Lesson plan

Rein in the Run-Ons

Are your students having trouble taming run-on sentences into a more manageable length? In this lesson, your students will learn to not only recognize a run-on sentence, but also how to stop it in its tracks.
Grade Subject View aligned standards

Students will be able to write complete sentences, including editing run-on sentences for clarity and grammar.

(10 minutes)
  • Write the following sentence on the board: “Lily loves cats and she loves petting them because they have soft silky fur and she also really loves cats because they are cute and cuddly and sometimes they even sit and sleep on her lap and Lily hopes that someday she will be able to have a pet cat of her very own.”
  • Ask the students what they notice about this sentence.
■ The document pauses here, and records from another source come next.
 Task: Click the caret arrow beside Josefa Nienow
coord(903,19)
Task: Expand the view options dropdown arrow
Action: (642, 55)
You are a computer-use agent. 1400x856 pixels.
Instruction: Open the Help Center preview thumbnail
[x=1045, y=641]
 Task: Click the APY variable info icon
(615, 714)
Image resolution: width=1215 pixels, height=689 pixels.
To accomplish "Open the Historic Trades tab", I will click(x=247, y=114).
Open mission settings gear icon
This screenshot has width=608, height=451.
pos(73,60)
Expected responses include that it is long, it has a lot of information, and that it’s hard to understand or stay focused about what the author is trying to say.
  • Explain that this sentence is what we call a run-on sentence. The sentence has many complete thoughts joined together to make one giant sentence. There are many independent sentences within the run-on sentence. Writers need to avoid run-on sentences for the reasons just stated. Ask students if they can think of a reason it might be called a run-on sentence.
  • Tell students that today they will learn to identify a run-on sentence and learn what to do to make sure their writing does not have run-on sentences.
(15 minutes)
  • Tell students that to have a sentence we need only two things: a subject and a verb. For example, “He runs.” is a complete sentence, as it contains both a subject and a verb. Give several other examples to your class.
  • Reference the run-on sentence from the introduction. Explain how this sentence has many subjects and verbs. When there are too many of either, the sentence becomes confusing for the reader.
  • Explain that to fix a run-on sentence we need to find subjects and verbs that we can group together to make a complete sentence. We can also pay attention to where our voice naturally pauses when reading the run-on sentence to determine where punctuation is needed. We can also see where conjunctions were used to glue what should have been many sentences into one big sentence. You may need to review the term conjunction with your class.
  • Model going through and marking off where your voice pauses. Then reread the sentence and identify the conjunctions by circling them. Tell students that this tells us where the writer tried to join two ideas together. Tell students that at this point it is starting to become clear where the sentence can be broken apart. Next, tell students that you need to check and make sure that each new part has one subject and verb. Finally, model fixing the sentence so that it has capital letters and punctuation at the beginning of each new shorter sentence.
  • Model rereading the sentences made from the original run-on sentence. It should read, “Lily loves cats. She loves petting them because they have soft silky fur. She also really loves cats because they are cute and cuddly. Sometimes they even sit and sleep on her lap. Lily hopes that someday she will be able to have a pet cat of her very own.” Discuss with students why this is clearer for the reader to understand.
(15 minutes)
  • Repeat the steps in the model for taking apart a second run-on sentence of your choosing. Scaffold students in identifying pauses, subjects and verbs, and conjunctions.
  • For added fun, have students make the stop signal with their hands when they think they have heard the end of a sentence within the run-on sentence. Alternatively, students could do other signals.
  • Make sure to have the students correct capitalization and punctuation.
(10 minutes)
  • Have students practice their new found skills by completing the Run-On Sentences worksheet.
  • Enrichment: Have students in need of a challenge edit more complex sentences.
  • Support: For struggling students, prepare some shorter run-on sentences on paper. Have the student physically cut the parts of a run-on sentence into more manageable parts so that they can physically see the change. Have these students work on correcting capitalization and punctuation for each piece of cut paper.
(10 minutes)
  • As students work, make sure to circulate and check for understanding. Check to see that students are using the strategies from the model. Collect the run-on worksheet and analyze to further check for understanding. Make sure to monitor students' writing after this lesson to see that they are applying the strategies.
(5 minutes)
  • Review with students what is necessary to form a complete sentence.
  • Review the strategies they will use to correct their own run-on sentences in their own writing.
  • Have students describe how they will apply these strategies going forward.